2.2. Conclusioni preliminari sulla rilevanza dell’informazione privilegiata.

Pur se allo stato ineluttabile, l’unificazione delle due nozioni di informazione privilegiata – quella valida ai fini di prevenzione degli abusi e quella valida ai fini della trasparenza – è una scelta normativa senz’altro criticabile e, in effetti, da tempo criticata da parte chi scrive [28]: essa infatti non garantisce sufficienti margini di tutela all’interesse alla riservatezza proprio di qualunque emittente, in tal modo disincentivando la quotazione e, addirittura, l’ammissione a negoziazione su MTF (ivi inclusi i mercati di crescita per le PMI: art. 33 direttiva 2014/65/UE – MiFID II) delle società operanti nei settori più innovativi. Inoltre, pur quando siano invocati i correttivi in materia di ritardo nella pubblicazione delle informazioni, gli emittenti rischiano di incorrere in oneri procedurali e di compliance i cui costi sono elevati a causa del pericolo di conseguenze sanzionatorie: tra i fattori che contribuiscono ad aggravare il rischio rientrano sia l’elevata possibilità di commettere una violazione (soprattutto a titolo colposo, data l’incertezza del quadro normativo) sia l’entità delle sanzioni applicabili in caso di accertamento. Proprio l’intensità delle misure repressive di carattere amministrativo e penale imposte dall’ordinamento europeo avrebbe reso preferibili una maggiore precisione nella definizione dei requisiti del ritardo, sotto entrambi i punti di vista rammentati nel § 2.1.2. Da un lato, infatti, l’indicazione esplicita, in termini negativi, dei casi in cui il ritardo non possa ritenersi ingannevole avrebbe dato maggiore certezza agli emittenti. L’attuale formulazione, come detto, si limita invece a indicare i casi in cui il ritardo può considerarsi ingannevole. Dall’altro lato, la stessa fonte normativa prevista dall’art. 17(11) MAR, ossia un Orientamento di livello 3 nella gerarchia Lamfalussy [29], non offre garanzie sufficienti non essendo esplicitamente vincolante per gli organi della giurisdizione civile e penale. Meglio sarebbe stato fornire tali chiarimento mediante norme delegate o di attuazione di Livello 2 – o, se adottati su proposta dell’ESMA, di livello c.d. 2 + [30] – ai sensi degli artt. 290 e, rispettivamente, 291 TFUE. De jure condendo, nulla impedirebbe, invece, di rivedere in parte l’ambito di [continua ..]


3. Perché limitare la circolazione dell’informazione privilegiata?

__Esercizio breve 1__: Trasforma in un elenco puntato il paragrafo del testo sull'informazione privilegiata che comincia con «Pur se allo stato ineluttabile». Fermati alla frase che termina con «291 TFUE» e conserva i fatti principali.
__Esercizio breve 2__: Elenca tutti gli articoli di atti normativi citati nel testo sull'informazione privilegiata, ciascuno con l'atto a cui appartiene.

__Dati forniti__:
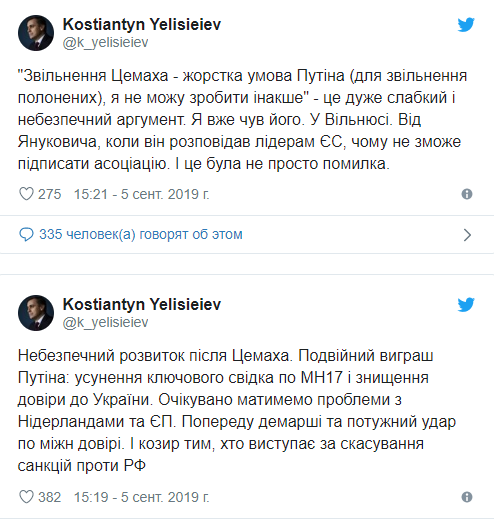Open the avatar of the second tweet

coord(36,313)
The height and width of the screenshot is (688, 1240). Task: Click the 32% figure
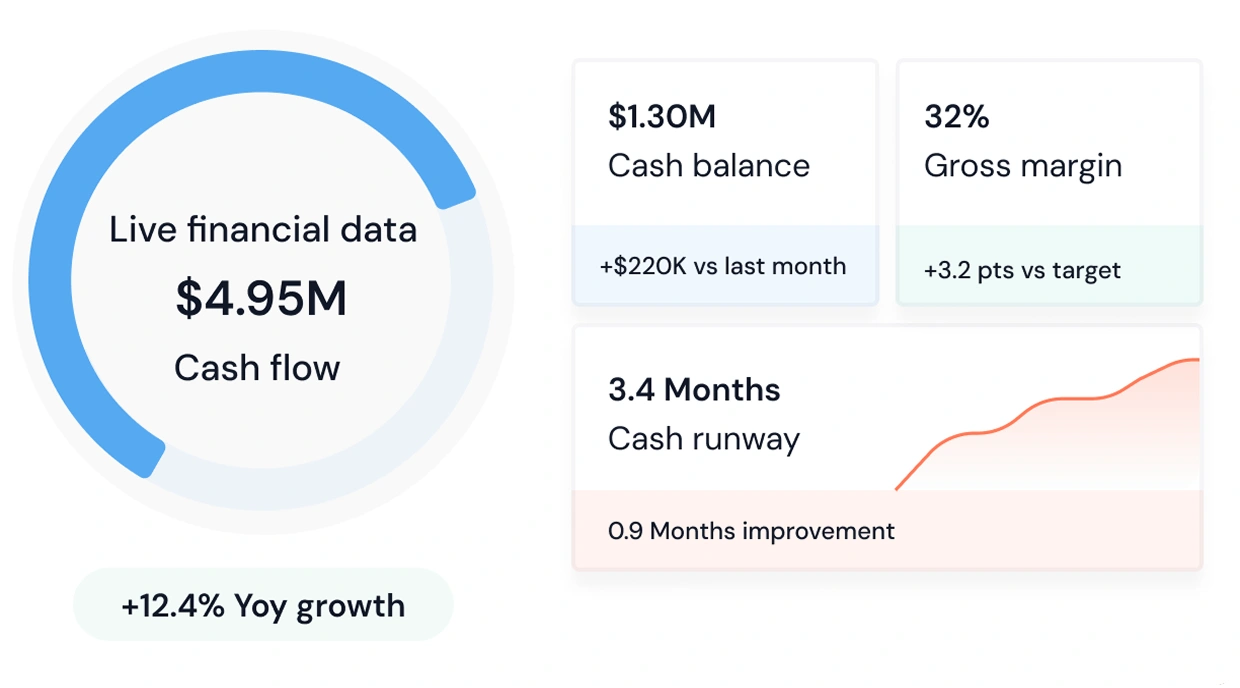(957, 117)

__Risposta corretta 1__:
- Allo stato è ineluttabile unificare le due nozioni di informazione privilegiata, quella per la prevenzione degli abusi e quella per la trasparenza. È però una scelta normativa criticabile.
- Non tutela abbastanza l'interesse alla riservatezza degli emittenti. Scoraggia così la quotazione e l'ammissione a negoziazione su MTF, compresi i mercati di crescita per le PMI, delle società dei settori più innovativi.
- Anche se ricorrono al ritardo nella pubblicazione, gli emittenti rischiano oneri procedurali e di compliance molto costosi per il pericolo di sanzioni.
- Questo rischio è aggravato da due fattori. Il primo è l'alta possibilità di commettere violazioni, soprattutto colpose, per l'incertezza del quadro normativo. Il secondo è l'entità delle sanzioni.
- Le misure repressive amministrative e penali europee sono molto intense. Per questo sarebbe stata preferibile una definizione più precisa dei requisiti del ritardo:
  - indicando esplicitamente i casi in cui il ritardo non è ingannevole, mentre la formulazione attuale indica solo quelli in cui lo è;
  - usando norme delegate o di attuazione di Livello 2 (o 2+ se adottate su proposta dell'ESMA), ai sensi degli artt. 290 e 291 TFUE, invece dell'Orientamento di livello 3 previsto dall'art. 17(11) MAR, che non vincola esplicitamente i giudici civili e penali.

__Risposta corretta 2__:
- art. 33 direttiva 2014/65/UE (MiFID II)
- art. 17(11) MAR
- art. 290 TFUE
- art. 291 TFUE